<<<<
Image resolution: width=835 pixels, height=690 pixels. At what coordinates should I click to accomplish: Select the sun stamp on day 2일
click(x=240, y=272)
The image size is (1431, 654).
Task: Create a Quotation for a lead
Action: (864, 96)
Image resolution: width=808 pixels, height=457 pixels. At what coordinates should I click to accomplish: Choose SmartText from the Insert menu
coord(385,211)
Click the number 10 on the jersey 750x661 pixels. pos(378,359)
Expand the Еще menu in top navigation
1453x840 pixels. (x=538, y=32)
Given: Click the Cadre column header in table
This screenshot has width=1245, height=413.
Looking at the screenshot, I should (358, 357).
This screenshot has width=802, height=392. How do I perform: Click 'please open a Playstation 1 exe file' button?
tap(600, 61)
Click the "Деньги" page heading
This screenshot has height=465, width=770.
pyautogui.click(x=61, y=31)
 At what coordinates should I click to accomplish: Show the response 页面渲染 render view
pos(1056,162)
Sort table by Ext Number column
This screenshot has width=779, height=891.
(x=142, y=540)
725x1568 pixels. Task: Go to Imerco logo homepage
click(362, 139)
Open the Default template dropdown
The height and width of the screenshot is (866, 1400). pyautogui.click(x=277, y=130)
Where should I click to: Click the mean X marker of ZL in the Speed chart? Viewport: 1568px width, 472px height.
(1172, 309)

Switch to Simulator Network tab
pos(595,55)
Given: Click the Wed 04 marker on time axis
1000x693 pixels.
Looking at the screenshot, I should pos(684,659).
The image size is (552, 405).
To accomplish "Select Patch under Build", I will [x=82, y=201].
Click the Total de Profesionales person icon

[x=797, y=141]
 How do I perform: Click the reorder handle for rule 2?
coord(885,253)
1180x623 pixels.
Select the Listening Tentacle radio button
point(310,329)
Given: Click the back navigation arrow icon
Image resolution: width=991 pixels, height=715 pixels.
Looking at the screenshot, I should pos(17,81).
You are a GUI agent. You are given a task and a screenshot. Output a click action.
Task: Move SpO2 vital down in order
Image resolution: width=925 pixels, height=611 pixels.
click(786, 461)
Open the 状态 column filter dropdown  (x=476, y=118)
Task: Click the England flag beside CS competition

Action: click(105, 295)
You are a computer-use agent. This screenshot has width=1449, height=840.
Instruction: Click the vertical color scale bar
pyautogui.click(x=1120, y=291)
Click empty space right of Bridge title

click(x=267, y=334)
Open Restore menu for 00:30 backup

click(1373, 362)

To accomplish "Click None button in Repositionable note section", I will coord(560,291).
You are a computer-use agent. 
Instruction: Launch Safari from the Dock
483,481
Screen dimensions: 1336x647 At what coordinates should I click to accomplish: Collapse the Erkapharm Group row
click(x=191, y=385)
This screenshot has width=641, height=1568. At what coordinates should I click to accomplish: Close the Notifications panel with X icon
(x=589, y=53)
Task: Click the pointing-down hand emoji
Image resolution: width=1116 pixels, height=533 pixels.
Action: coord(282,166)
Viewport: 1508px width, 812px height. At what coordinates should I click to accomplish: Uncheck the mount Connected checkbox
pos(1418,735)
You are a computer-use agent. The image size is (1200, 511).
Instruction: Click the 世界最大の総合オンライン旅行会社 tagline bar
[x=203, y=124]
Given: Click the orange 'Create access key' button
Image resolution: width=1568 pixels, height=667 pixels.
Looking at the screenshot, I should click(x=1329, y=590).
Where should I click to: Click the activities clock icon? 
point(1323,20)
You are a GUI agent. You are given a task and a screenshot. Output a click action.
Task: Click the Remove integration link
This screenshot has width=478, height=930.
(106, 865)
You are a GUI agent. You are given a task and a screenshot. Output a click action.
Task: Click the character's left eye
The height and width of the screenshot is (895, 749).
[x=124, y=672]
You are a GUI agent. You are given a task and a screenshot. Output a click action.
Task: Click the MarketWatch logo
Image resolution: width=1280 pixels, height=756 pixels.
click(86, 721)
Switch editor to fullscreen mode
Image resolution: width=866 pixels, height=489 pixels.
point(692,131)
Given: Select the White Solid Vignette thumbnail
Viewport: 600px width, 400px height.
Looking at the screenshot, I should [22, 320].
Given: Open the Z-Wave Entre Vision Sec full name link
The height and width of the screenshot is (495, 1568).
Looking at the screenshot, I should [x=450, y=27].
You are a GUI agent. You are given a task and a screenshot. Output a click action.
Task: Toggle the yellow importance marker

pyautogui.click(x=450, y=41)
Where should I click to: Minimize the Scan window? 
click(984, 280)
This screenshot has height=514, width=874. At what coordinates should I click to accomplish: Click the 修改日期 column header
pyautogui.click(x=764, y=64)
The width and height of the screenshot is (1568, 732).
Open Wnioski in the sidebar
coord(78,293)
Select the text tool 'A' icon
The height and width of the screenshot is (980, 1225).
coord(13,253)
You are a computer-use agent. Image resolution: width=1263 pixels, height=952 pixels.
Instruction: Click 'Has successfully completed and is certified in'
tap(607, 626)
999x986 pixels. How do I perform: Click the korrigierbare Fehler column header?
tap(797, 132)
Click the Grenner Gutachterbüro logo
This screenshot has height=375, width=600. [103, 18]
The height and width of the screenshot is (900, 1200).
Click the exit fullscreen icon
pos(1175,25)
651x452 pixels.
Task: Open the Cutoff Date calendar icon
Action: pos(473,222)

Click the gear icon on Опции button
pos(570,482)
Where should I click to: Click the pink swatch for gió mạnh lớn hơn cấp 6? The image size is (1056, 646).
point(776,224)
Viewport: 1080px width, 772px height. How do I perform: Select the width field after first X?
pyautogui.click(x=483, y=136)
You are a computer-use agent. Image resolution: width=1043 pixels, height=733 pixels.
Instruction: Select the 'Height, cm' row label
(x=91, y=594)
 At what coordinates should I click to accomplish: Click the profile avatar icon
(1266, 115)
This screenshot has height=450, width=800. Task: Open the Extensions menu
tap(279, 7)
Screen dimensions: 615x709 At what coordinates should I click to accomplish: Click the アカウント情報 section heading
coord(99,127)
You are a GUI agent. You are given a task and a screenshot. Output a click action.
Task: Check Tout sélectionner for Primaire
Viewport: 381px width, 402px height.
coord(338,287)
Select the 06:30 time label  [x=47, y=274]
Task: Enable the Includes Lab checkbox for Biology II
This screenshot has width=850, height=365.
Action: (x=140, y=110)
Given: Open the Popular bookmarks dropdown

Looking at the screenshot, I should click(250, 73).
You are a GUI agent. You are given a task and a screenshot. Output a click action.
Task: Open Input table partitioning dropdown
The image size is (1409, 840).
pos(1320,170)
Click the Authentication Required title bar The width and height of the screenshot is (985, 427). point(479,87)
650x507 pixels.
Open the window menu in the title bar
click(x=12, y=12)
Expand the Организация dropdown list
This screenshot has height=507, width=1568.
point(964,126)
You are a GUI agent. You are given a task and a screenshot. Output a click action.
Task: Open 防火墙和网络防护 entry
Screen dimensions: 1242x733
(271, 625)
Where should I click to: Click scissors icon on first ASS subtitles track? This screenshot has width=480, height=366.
>>>>
- Task objective:
Set down every record above exactly as written.

- Answer area:
Image resolution: width=835 pixels, height=690 pixels. At what coordinates should I click to accomplish: Select the sun stamp on day 2일
click(x=240, y=272)
The image size is (1431, 654).
Task: Create a Quotation for a lead
Action: (864, 96)
Image resolution: width=808 pixels, height=457 pixels. At what coordinates should I click to accomplish: Choose SmartText from the Insert menu
coord(385,211)
Click the number 10 on the jersey 750x661 pixels. pos(378,359)
Expand the Еще menu in top navigation
1453x840 pixels. (x=538, y=32)
Given: Click the Cadre column header in table
This screenshot has width=1245, height=413.
Looking at the screenshot, I should (358, 357).
This screenshot has width=802, height=392. How do I perform: Click 'please open a Playstation 1 exe file' button?
tap(600, 61)
Click the "Деньги" page heading
This screenshot has height=465, width=770.
pyautogui.click(x=61, y=31)
 At what coordinates should I click to accomplish: Show the response 页面渲染 render view
pos(1056,162)
Sort table by Ext Number column
This screenshot has width=779, height=891.
(x=142, y=540)
725x1568 pixels. Task: Go to Imerco logo homepage
click(362, 139)
Open the Default template dropdown
The height and width of the screenshot is (866, 1400). pyautogui.click(x=277, y=130)
Where should I click to: Click the mean X marker of ZL in the Speed chart? Viewport: 1568px width, 472px height.
(1172, 309)

Switch to Simulator Network tab
pos(595,55)
Given: Click the Wed 04 marker on time axis
1000x693 pixels.
Looking at the screenshot, I should pos(684,659).
The image size is (552, 405).
To accomplish "Select Patch under Build", I will [x=82, y=201].
Click the Total de Profesionales person icon

[x=797, y=141]
 How do I perform: Click the reorder handle for rule 2?
coord(885,253)
1180x623 pixels.
Select the Listening Tentacle radio button
point(310,329)
Given: Click the back navigation arrow icon
Image resolution: width=991 pixels, height=715 pixels.
Looking at the screenshot, I should pos(17,81).
You are a GUI agent. You are given a task and a screenshot. Output a click action.
Task: Move SpO2 vital down in order
Image resolution: width=925 pixels, height=611 pixels.
click(786, 461)
Open the 状态 column filter dropdown  (x=476, y=118)
Task: Click the England flag beside CS competition

Action: click(105, 295)
You are a computer-use agent. This screenshot has width=1449, height=840.
Instruction: Click the vertical color scale bar
pyautogui.click(x=1120, y=291)
Click empty space right of Bridge title

click(x=267, y=334)
Open Restore menu for 00:30 backup

click(1373, 362)

To accomplish "Click None button in Repositionable note section", I will coord(560,291).
You are a computer-use agent. 
Instruction: Launch Safari from the Dock
483,481
Screen dimensions: 1336x647 At what coordinates should I click to accomplish: Collapse the Erkapharm Group row
click(x=191, y=385)
This screenshot has width=641, height=1568. At what coordinates should I click to accomplish: Close the Notifications panel with X icon
(x=589, y=53)
Task: Click the pointing-down hand emoji
Image resolution: width=1116 pixels, height=533 pixels.
Action: coord(282,166)
Viewport: 1508px width, 812px height. At what coordinates should I click to accomplish: Uncheck the mount Connected checkbox
pos(1418,735)
You are a computer-use agent. The image size is (1200, 511).
Instruction: Click the 世界最大の総合オンライン旅行会社 tagline bar
[x=203, y=124]
Given: Click the orange 'Create access key' button
Image resolution: width=1568 pixels, height=667 pixels.
Looking at the screenshot, I should click(x=1329, y=590).
Where should I click to: Click the activities clock icon? 
point(1323,20)
You are a GUI agent. You are given a task and a screenshot. Output a click action.
Task: Click the Remove integration link
This screenshot has width=478, height=930.
(106, 865)
You are a GUI agent. You are given a task and a screenshot. Output a click action.
Task: Click the character's left eye
The height and width of the screenshot is (895, 749).
[x=124, y=672]
You are a GUI agent. You are given a task and a screenshot. Output a click action.
Task: Click the MarketWatch logo
Image resolution: width=1280 pixels, height=756 pixels.
click(86, 721)
Switch editor to fullscreen mode
Image resolution: width=866 pixels, height=489 pixels.
point(692,131)
Given: Select the White Solid Vignette thumbnail
Viewport: 600px width, 400px height.
Looking at the screenshot, I should [22, 320].
Given: Open the Z-Wave Entre Vision Sec full name link
The height and width of the screenshot is (495, 1568).
Looking at the screenshot, I should [x=450, y=27].
You are a GUI agent. You are given a task and a screenshot. Output a click action.
Task: Toggle the yellow importance marker

pyautogui.click(x=450, y=41)
Where should I click to: Minimize the Scan window? 
click(984, 280)
This screenshot has height=514, width=874. At what coordinates should I click to accomplish: Click the 修改日期 column header
pyautogui.click(x=764, y=64)
The width and height of the screenshot is (1568, 732).
Open Wnioski in the sidebar
coord(78,293)
Select the text tool 'A' icon
The height and width of the screenshot is (980, 1225).
coord(13,253)
You are a computer-use agent. Image resolution: width=1263 pixels, height=952 pixels.
Instruction: Click 'Has successfully completed and is certified in'
tap(607, 626)
999x986 pixels. How do I perform: Click the korrigierbare Fehler column header?
tap(797, 132)
Click the Grenner Gutachterbüro logo
This screenshot has height=375, width=600. [103, 18]
The height and width of the screenshot is (900, 1200).
Click the exit fullscreen icon
pos(1175,25)
651x452 pixels.
Task: Open the Cutoff Date calendar icon
Action: pos(473,222)

Click the gear icon on Опции button
pos(570,482)
Where should I click to: Click the pink swatch for gió mạnh lớn hơn cấp 6? The image size is (1056, 646).
point(776,224)
Viewport: 1080px width, 772px height. How do I perform: Select the width field after first X?
pyautogui.click(x=483, y=136)
You are a computer-use agent. Image resolution: width=1043 pixels, height=733 pixels.
Instruction: Select the 'Height, cm' row label
(x=91, y=594)
 At what coordinates should I click to accomplish: Click the profile avatar icon
(1266, 115)
This screenshot has height=450, width=800. Task: Open the Extensions menu
tap(279, 7)
Screen dimensions: 615x709 At what coordinates should I click to accomplish: Click the アカウント情報 section heading
coord(99,127)
You are a GUI agent. You are given a task and a screenshot. Output a click action.
Task: Check Tout sélectionner for Primaire
Viewport: 381px width, 402px height.
coord(338,287)
Select the 06:30 time label  [x=47, y=274]
Task: Enable the Includes Lab checkbox for Biology II
This screenshot has width=850, height=365.
Action: (x=140, y=110)
Given: Open the Popular bookmarks dropdown

Looking at the screenshot, I should click(250, 73).
You are a GUI agent. You are given a task and a screenshot. Output a click action.
Task: Open Input table partitioning dropdown
The image size is (1409, 840).
pos(1320,170)
Click the Authentication Required title bar The width and height of the screenshot is (985, 427). point(479,87)
650x507 pixels.
Open the window menu in the title bar
click(x=12, y=12)
Expand the Организация dropdown list
This screenshot has height=507, width=1568.
point(964,126)
You are a GUI agent. You are given a task and a screenshot. Output a click action.
Task: Open 防火墙和网络防护 entry
Screen dimensions: 1242x733
(271, 625)
Where should I click to: Click scissors icon on first ASS subtitles track? This screenshot has width=480, height=366.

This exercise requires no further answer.